Stored data entries:
>>

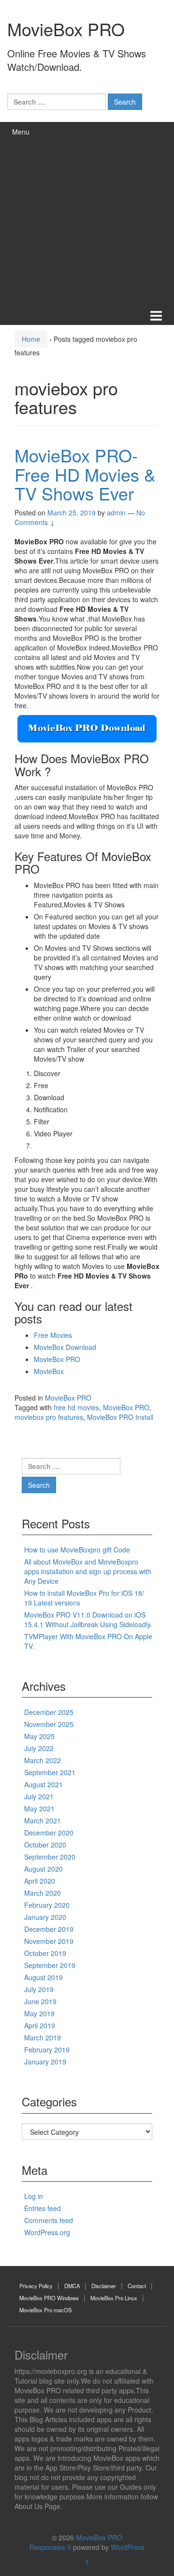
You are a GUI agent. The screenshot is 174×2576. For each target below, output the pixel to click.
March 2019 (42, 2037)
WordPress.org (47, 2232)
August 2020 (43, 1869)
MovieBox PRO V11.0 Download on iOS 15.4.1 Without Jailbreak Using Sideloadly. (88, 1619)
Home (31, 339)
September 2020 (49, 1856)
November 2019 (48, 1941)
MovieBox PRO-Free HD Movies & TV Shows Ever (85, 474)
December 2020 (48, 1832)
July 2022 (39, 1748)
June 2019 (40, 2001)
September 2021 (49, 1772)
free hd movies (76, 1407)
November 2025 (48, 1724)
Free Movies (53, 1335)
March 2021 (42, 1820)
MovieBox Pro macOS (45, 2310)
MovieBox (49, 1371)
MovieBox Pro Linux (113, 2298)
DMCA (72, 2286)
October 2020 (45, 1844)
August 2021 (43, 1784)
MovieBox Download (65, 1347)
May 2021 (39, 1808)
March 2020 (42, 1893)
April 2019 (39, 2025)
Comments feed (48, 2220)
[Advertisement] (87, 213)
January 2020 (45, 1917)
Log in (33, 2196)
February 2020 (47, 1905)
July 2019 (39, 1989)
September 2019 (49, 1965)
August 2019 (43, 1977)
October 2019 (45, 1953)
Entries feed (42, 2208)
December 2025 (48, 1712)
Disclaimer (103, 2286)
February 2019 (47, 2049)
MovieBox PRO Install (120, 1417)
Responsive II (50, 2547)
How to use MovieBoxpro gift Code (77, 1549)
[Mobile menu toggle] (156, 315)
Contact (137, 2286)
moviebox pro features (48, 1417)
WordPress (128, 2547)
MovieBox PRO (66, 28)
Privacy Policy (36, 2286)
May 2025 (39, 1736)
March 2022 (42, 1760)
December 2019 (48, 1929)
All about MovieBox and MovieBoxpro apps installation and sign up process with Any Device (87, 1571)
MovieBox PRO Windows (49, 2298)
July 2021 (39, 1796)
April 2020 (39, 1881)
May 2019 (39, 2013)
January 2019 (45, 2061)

<<

## Exercise brief
Only the lines from the one that contains "Privacy Policy (36, 2286)" to the end of the data should be output, exactly as they appear.

## Response
Privacy Policy (36, 2286)
May 2025 (39, 1736)
March 2022 (42, 1760)
December 2019 (48, 1929)
All about MovieBox and MovieBoxpro apps installation and sign up process with Any Device (87, 1571)
MovieBox PRO Windows (49, 2298)
July 2021 (39, 1796)
April 2020 (39, 1881)
May 2019 (39, 2013)
January 2019 (45, 2061)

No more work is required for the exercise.